[EXTRACT]

+ + + + + + +

These are 'drop-down' boxes which give options. 
Take the option for 'EEA or Swiss National' 
- then the next option gives possibility of the Permit application.

I went no further tonight - but hopefully this is it!


QUESTION: in people's experience - how long does the process take from first completing online? (We are in France... near Paris).

Thank you - and Good Luck!

Hoping you are successful - and that my wife will be as she continues after I left off!


----------



## eleanore.sauls (Jan 3, 2013)

I applied on the 4th January and received my permit today . They told me it will take 15 working days.


----------



## lessenich (Sep 28, 2012)

eleanore.sauls said:


> I applied on the 4th January and received my permit today . They told me it will take 15 working days.


Congratulation!!!!!!!


----------



## miryferny (Jan 22, 2013)

Hi Elenore can you give me a list of req documents and other stuff that they asked to obtain the EEA FP? ) Because in 1 month I should apply for it too..and I ve no idea about how much money should I hv on my and my hubs acc and the documents that i should give them...
Thank you in advance


----------



## eleanore.sauls (Jan 3, 2013)

Hi

Your original Marriage Certificate with copies, photo's of you and your husband to proof your relationship, printed emails or letters or postcard as proof of communication with each other. (I only had the Marriage Certificate and photo's)
Your original Passports and ID's with copies with 2 x copies of each.
Proof of 750 pounds p/person per year, like bank statement.
2 x passport photo's of the Non-EEA national.
The printed out online application you have completed and signed and i had to make my Embassy appointment online.
They say it help to write a Introduction letter of your relationship of how and when you met and details of your relationship. If your search Introduction letter on this forum you will find an example of one, but i did not include one in my application, but it is up to you.

Good Luck!!!


----------



## Pablito81 (Jan 21, 2013)

miryferny said:


> Hi Elenore can you give me a list of req documents and other stuff that they asked to obtain the EEA FP? ) Because in 1 month I should apply for it too..and I ve no idea about how much money should I hv on my and my hubs acc and the documents that i should give them...
> Thank you in advance


I would not give any evidence of financials, it is not required by law, neither your plans or accommodation details.Know your rights. EEA commission prohibits systematic checks on marriage whether its one of convenience.


----------



## lessenich (Sep 28, 2012)

eleanore.sauls said:


> Hi
> 
> Your original Marriage Certificate with copies, photo's of you and your husband to proof your relationship, printed emails or letters or postcard as proof of communication with each other. (I only had the Marriage Certificate and photo's)
> Your original Passports and ID's with copies with 2 x copies of each.
> ...


What fo you mean 770 pound per person for one year there is no financial cape on EEA Application.


----------



## Jrge (Mar 22, 2011)

Hi,



eleanore.sauls said:


> Hi
> 
> Your original Marriage Certificate with copies, photo's of you and your husband to proof your relationship, printed emails or letters or postcard as proof of communication with each other. (I only had the Marriage Certificate and photo's)
> Your original Passports and ID's with copies with 2 x copies of each.
> ...


You obtained the EEA-Family Permit only because you proved to be married, hence the marriage certificate, you included the copy of your husband's passport, his cover/introduction letter and your pictures. Anything else outside the above list, inclusive of copies, was irrelevant.

Animo
(Cheers)


----------



## miryferny (Jan 22, 2013)

eleanore.sauls said:


> Hi
> 
> Your original Marriage Certificate with copies, photo's of you and your husband to proof your relationship, printed emails or letters or postcard as proof of communication with each other. (I only had the Marriage Certificate and photo's)
> Your original Passports and ID's with copies with 2 x copies of each.
> ...


Thanks a lot!! I was afraid to do the application bcoz my husband has only 2 payslips for now...We hv been married for 1 year now..I also hv 5 year italian resident card as well...so I hope this is going to be enough to satisfie the COD


----------

+ + + + + + +

Dataset records
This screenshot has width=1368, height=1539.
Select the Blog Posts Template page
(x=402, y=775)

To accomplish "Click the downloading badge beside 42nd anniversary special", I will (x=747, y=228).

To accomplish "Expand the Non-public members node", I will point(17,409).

+ + + + + + +

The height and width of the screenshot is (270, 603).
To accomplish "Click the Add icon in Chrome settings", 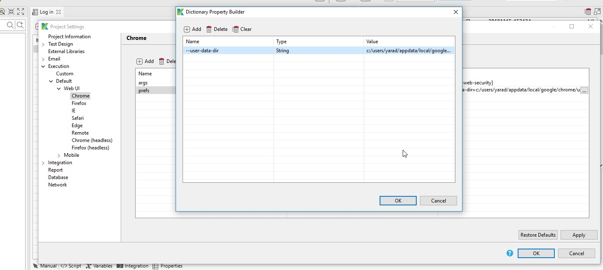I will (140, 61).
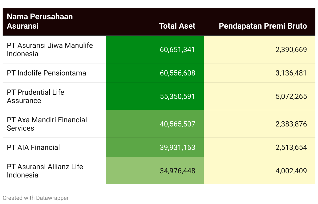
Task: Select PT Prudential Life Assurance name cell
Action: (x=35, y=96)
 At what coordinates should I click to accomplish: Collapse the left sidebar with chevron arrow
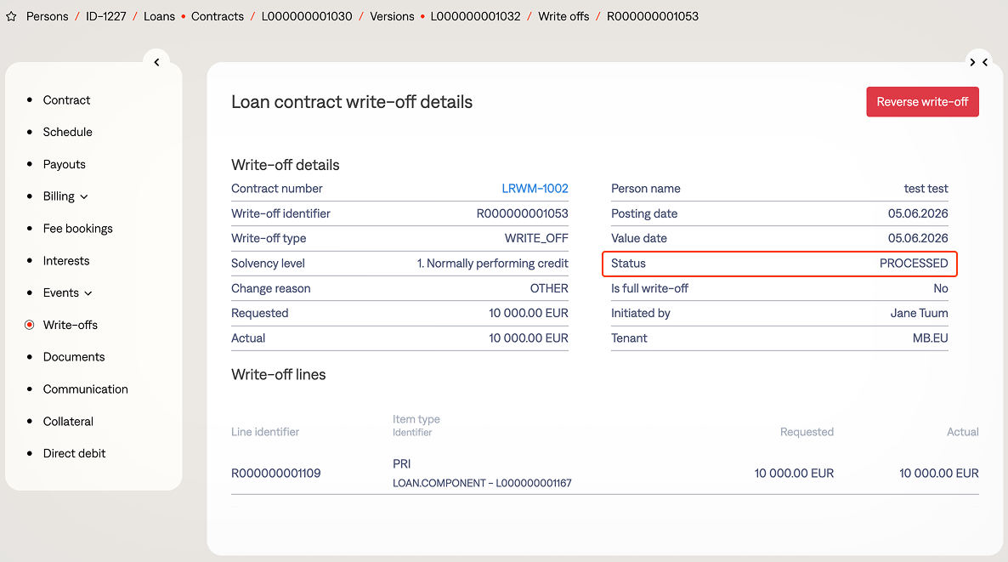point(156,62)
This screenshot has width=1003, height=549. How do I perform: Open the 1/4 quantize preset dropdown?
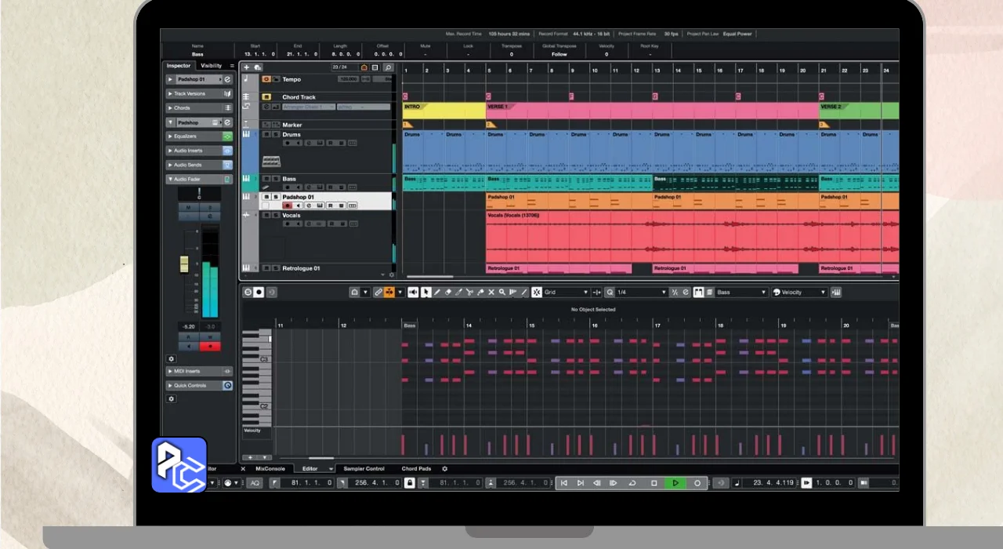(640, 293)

+ + + + + + +

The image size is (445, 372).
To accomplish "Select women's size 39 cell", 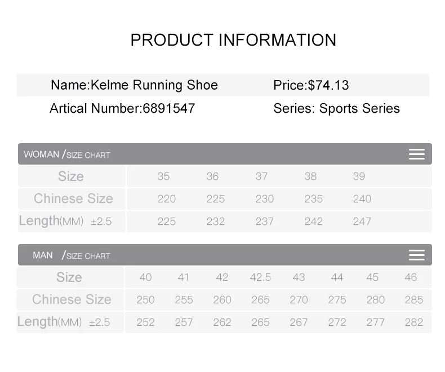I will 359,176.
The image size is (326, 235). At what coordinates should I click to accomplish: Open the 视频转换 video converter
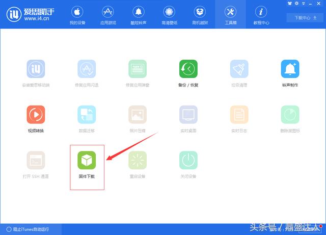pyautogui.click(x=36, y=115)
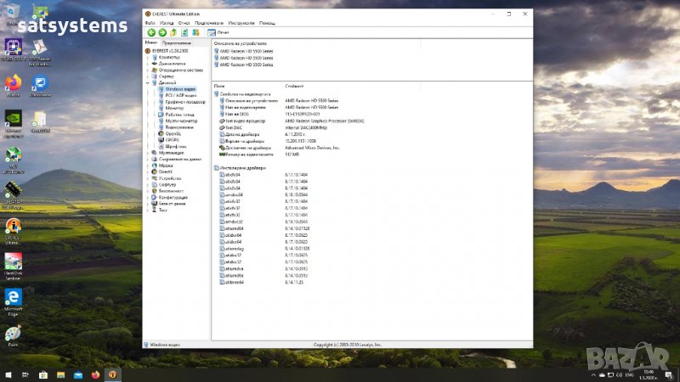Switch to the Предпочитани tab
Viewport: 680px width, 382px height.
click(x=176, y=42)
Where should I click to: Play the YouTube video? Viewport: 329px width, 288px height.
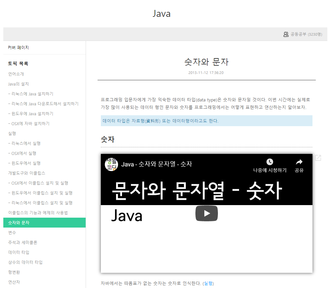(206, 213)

+ + + + + + +

[STATED TASK 1]
Answer these questions from the thread:
(a) Which option should be chosen in the drop-down boxes?
(b) How many working days was eleanore.sauls told the process would take?
(c) How many passport photos of the Non-EEA national does eleanore.sauls list?
[STATED TASK 2] Filter the dataset records, keeping every line that contains the string "coordinates".
The thread and the dataset records are unrelated material.

[TASK OUTPUT 1]
(a) 'EEA or Swiss National'
(b) 15 working days
(c) 2

[TASK OUTPUT 2]
 At what coordinates should I click to accomplish: Collapse the left sidebar with chevron arrow
The image size is (326, 235). At what coordinates should I click to accomplish: Open the 视频转换 video converter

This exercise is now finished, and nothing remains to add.